After finally being cleared by Raciak mid-game to enter the field, Shimabuku relayed the information to Laverty. In the bottom of the seventh inning, with Chapman up by a single run and players on first and second base, Laverty pinch-hit Shimabuku for the game’s starting center fielder, now-sophomore Trevor Marrs. Shimabuku then slapped a single into centerfield and extended Chapman’s lead to 2-0. 

“At the time, we still had no hits on the board and I wanted to be the guy to get that hit,” Shimabuku said. 

The next half-inning, Shimabuku assumed his regular position in centerfield as his coaches watched from the dugout. Before the third delivery of the inning from Collins, assistant coach Geoff Fox looked at Laverty and asked, “Are you sure he’s OK?” And as if on cue, the ball was lined into right-center field, a sprint away from where Shimabuku was positioned. 

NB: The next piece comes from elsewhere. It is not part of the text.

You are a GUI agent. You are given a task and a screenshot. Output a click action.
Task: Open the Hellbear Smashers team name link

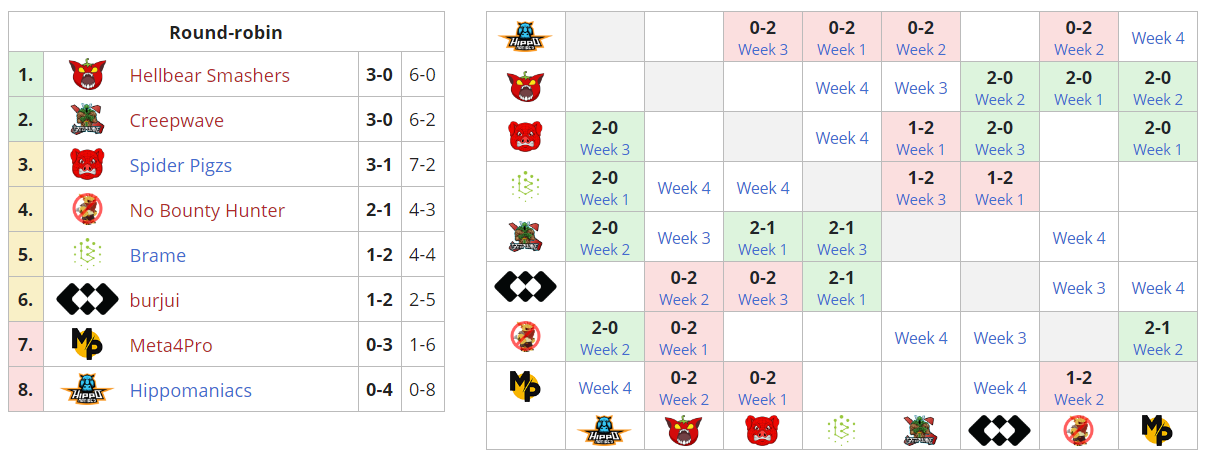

“I said, ‘Well, I guess we’ll find out,’ because he’s running after it,” Laverty said. 

Shimabuku said he realized he wouldn’t be able to catch the ball by just running, so he laid out in a dive and the ball landed in his glove. Collins, who watched from the mound, estimated his teammate had run about sixty feet to make the catch. 

“Once he made that catch, I was so emotional at that point. I said to myself, ‘This is why I do what I do, and this is why I love my career and I’m so passionate about it,’” Raciak said.

The final out of the game descended into now-junior first baseman Henry Zeisler’s glove and sealed an 11-0 victory and the championship title. Shimabuku later found himself sitting in his hotel room, thinking about how special it was that the team’s seniors had ended their careers with a championship win. But after the whirlwind of emotions from the dogpile and a trophy celebration with pictures, the reality of their success didn’t truly sink in until that moment, he said. 

“I just sat there by myself on the bed, and then it hit me at once like, ‘Whoa, we just won my freshman year,’” Shimabuku said. “Is it going to be like this every year?”